I hummus, therefore I am ...
2020 was a bad year to have my old MTB frame break and somewhat hastily I ended up buying a second hand steel-framed bike (Ragley blue pig) which I transferred all my road-friendly parts to...
It's the wrong bike in many ways but it got me to work and back and back in the summer worked well for my daily exercise on a rough cycle track and my hope is that it will again come the spring...

I fitted a new SRAM rear mech as the jockey wheels were worn and all seemed well until yesterday when I needed to ride it for the first time after several months...

The rear mech seemed wedged on the big rear cog and I assumed the return spring had failed - but when I got it on the stand today I realised that the rear mech limit screw had forced its way past the ridiculously small flange on the frame - which being steel, presumably is not intended to use a mech hanger and didn't come with one - (original mech was Shimano)
I have hopefully improved things by fully-screwing the screw in .. but I can see this happening again... perhaps it was careless manhandling of the bike that caused it to happen...

GIVEN RECORDS →
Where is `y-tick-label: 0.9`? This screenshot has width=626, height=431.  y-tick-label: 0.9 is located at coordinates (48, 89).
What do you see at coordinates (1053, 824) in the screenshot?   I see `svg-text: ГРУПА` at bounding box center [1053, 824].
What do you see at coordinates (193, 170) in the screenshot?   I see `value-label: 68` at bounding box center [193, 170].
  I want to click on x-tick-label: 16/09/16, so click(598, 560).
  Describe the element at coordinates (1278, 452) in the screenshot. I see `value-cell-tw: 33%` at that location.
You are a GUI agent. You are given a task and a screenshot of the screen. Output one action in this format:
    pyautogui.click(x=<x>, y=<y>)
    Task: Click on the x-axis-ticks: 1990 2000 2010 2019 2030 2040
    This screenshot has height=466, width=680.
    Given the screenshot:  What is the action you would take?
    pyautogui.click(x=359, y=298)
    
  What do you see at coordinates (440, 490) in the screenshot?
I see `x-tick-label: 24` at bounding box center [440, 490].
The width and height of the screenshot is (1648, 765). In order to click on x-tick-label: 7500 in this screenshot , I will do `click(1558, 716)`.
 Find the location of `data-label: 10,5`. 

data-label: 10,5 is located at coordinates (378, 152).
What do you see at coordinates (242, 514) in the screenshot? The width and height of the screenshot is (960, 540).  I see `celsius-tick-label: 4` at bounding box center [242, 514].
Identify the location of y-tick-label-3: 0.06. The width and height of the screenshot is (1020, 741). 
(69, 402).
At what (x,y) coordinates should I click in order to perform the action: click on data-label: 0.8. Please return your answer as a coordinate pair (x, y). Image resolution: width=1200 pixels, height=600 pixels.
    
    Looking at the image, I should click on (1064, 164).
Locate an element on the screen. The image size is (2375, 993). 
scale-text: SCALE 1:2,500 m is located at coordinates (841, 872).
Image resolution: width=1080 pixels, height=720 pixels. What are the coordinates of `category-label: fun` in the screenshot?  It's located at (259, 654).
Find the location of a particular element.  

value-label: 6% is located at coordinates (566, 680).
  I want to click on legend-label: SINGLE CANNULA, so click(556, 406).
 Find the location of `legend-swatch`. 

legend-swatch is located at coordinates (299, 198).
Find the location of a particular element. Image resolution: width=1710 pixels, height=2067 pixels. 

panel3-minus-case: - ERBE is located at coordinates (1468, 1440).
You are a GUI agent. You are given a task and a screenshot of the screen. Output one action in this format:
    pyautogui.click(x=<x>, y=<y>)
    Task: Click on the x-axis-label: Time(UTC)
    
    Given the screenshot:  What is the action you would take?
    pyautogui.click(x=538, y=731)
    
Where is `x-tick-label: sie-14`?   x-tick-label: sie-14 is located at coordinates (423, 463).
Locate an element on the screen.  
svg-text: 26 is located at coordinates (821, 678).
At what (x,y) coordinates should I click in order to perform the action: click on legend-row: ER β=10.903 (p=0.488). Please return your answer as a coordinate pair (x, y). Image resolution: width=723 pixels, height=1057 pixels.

PROBLEM SET →
**A)** In the bike post, what make was the original rear mech?
**B)** Change "second hand" to "brand new" in the bike post, starting at "I hummus, therefore" and ending at "road-friendly parts to...".

ANSWERS TO THE EXERCISE →
**A)** Shimano

**B)**
I hummus, therefore I am ...
2020 was a bad year to have my old MTB frame break and somewhat hastily I ended up buying a brand new steel-framed bike (Ragley blue pig) which I transferred all my road-friendly parts to...